**Exercise description:** Please output the data exactly, without omitting anything.

**Records supplied:**

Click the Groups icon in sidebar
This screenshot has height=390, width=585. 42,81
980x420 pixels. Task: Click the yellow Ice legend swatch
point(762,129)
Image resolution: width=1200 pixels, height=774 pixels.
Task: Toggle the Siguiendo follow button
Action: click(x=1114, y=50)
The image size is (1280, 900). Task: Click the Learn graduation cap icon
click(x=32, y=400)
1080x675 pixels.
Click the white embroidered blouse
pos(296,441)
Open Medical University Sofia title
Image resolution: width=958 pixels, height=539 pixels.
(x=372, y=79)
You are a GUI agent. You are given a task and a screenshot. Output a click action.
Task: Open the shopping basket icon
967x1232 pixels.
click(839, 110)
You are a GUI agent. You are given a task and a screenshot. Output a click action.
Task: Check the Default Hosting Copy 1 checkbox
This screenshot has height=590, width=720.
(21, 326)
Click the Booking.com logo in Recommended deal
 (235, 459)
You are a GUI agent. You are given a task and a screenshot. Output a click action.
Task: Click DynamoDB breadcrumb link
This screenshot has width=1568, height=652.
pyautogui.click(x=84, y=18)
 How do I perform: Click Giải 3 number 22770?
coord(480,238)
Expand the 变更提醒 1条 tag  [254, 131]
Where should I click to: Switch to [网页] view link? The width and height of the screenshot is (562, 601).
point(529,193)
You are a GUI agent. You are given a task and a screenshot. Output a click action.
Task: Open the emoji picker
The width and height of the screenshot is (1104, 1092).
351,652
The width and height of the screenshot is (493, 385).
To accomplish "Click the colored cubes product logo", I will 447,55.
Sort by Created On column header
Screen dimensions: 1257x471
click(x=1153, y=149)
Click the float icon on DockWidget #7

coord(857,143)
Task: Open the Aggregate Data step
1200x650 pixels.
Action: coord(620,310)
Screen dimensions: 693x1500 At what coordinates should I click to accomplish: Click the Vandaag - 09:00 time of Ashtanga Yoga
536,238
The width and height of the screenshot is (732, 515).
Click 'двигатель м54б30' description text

**Answer to the problem:**
Click the Groups icon in sidebar
This screenshot has height=390, width=585. 42,81
980x420 pixels. Task: Click the yellow Ice legend swatch
point(762,129)
Image resolution: width=1200 pixels, height=774 pixels.
Task: Toggle the Siguiendo follow button
Action: click(x=1114, y=50)
The image size is (1280, 900). Task: Click the Learn graduation cap icon
click(x=32, y=400)
1080x675 pixels.
Click the white embroidered blouse
pos(296,441)
Open Medical University Sofia title
Image resolution: width=958 pixels, height=539 pixels.
(x=372, y=79)
You are a GUI agent. You are given a task and a screenshot. Output a click action.
Task: Open the shopping basket icon
967x1232 pixels.
click(839, 110)
You are a GUI agent. You are given a task and a screenshot. Output a click action.
Task: Check the Default Hosting Copy 1 checkbox
This screenshot has height=590, width=720.
(21, 326)
Click the Booking.com logo in Recommended deal
 (235, 459)
You are a GUI agent. You are given a task and a screenshot. Output a click action.
Task: Click DynamoDB breadcrumb link
This screenshot has width=1568, height=652.
pyautogui.click(x=84, y=18)
 How do I perform: Click Giải 3 number 22770?
coord(480,238)
Expand the 变更提醒 1条 tag  [254, 131]
Where should I click to: Switch to [网页] view link? The width and height of the screenshot is (562, 601).
point(529,193)
You are a GUI agent. You are given a task and a screenshot. Output a click action.
Task: Open the emoji picker
The width and height of the screenshot is (1104, 1092).
351,652
The width and height of the screenshot is (493, 385).
To accomplish "Click the colored cubes product logo", I will 447,55.
Sort by Created On column header
Screen dimensions: 1257x471
click(x=1153, y=149)
Click the float icon on DockWidget #7

coord(857,143)
Task: Open the Aggregate Data step
1200x650 pixels.
Action: coord(620,310)
Screen dimensions: 693x1500 At what coordinates should I click to accomplish: Click the Vandaag - 09:00 time of Ashtanga Yoga
536,238
The width and height of the screenshot is (732, 515).
Click 'двигатель м54б30' description text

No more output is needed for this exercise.